Exercise details
With the pictures removed, please write out every line below exactly as given.

(Entries taken from a collection)
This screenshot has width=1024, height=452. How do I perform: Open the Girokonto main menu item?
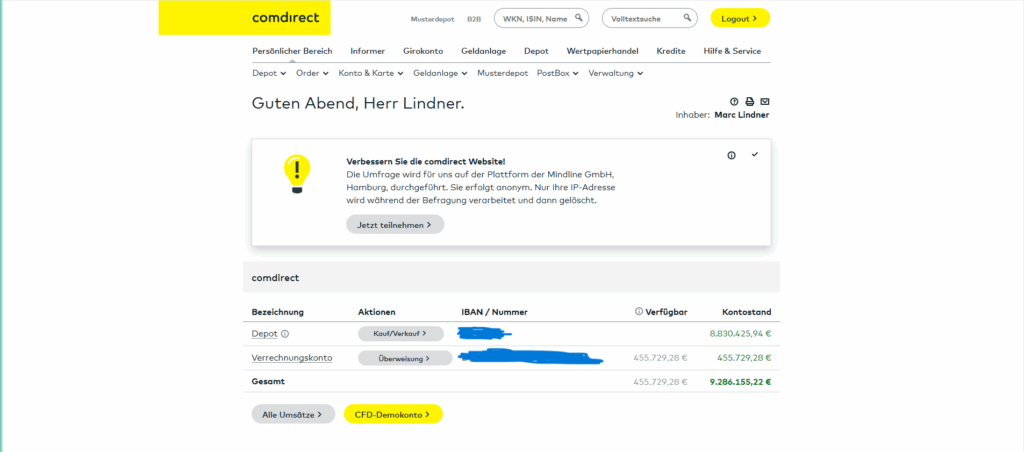423,51
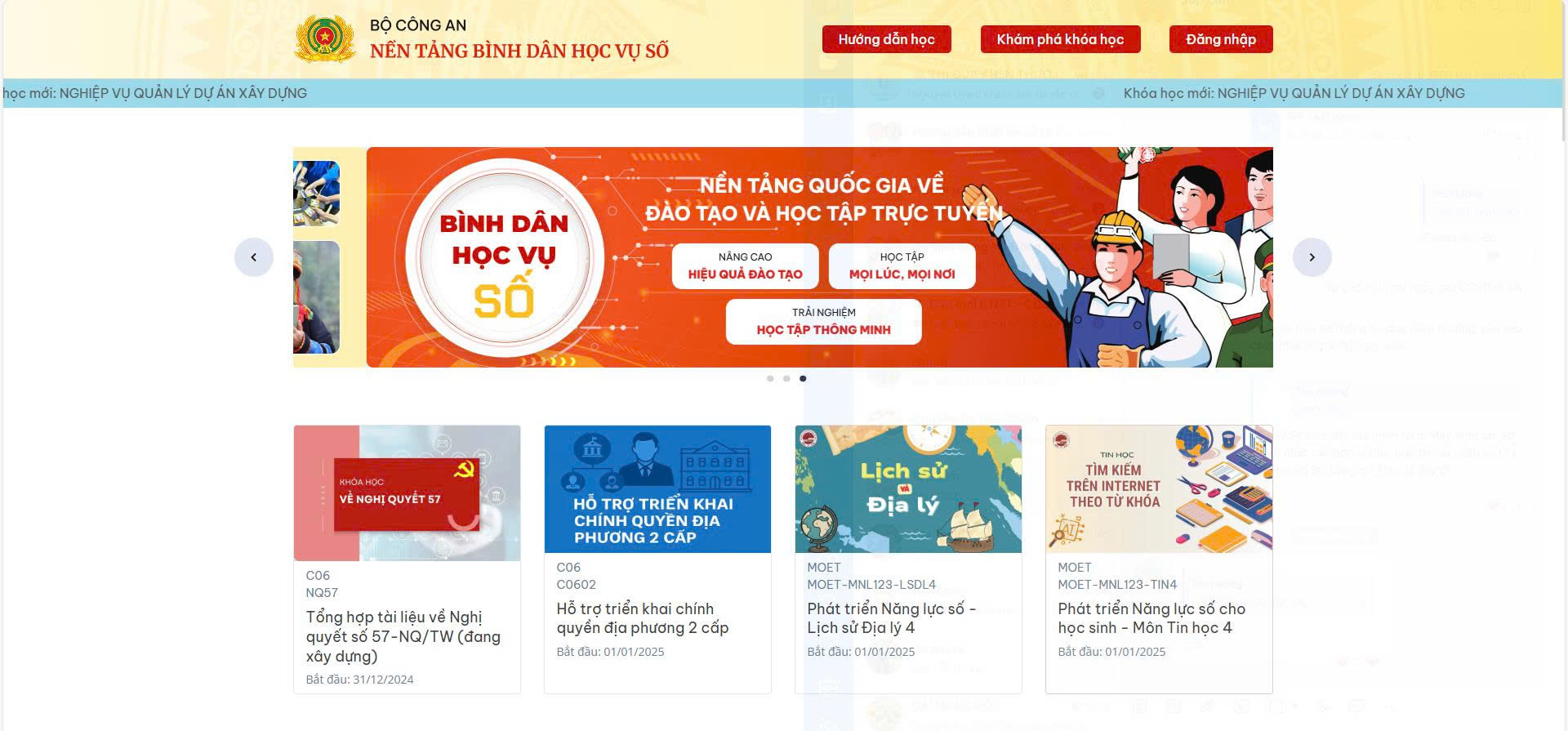Open Tìm kiếm trên Internet course thumbnail
This screenshot has height=731, width=1568.
(1159, 489)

Your response
This screenshot has width=1024, height=452. How do I perform: Open the Girokonto main menu item?
423,51
Open Tìm kiếm trên Internet course thumbnail
This screenshot has height=731, width=1568.
(1159, 489)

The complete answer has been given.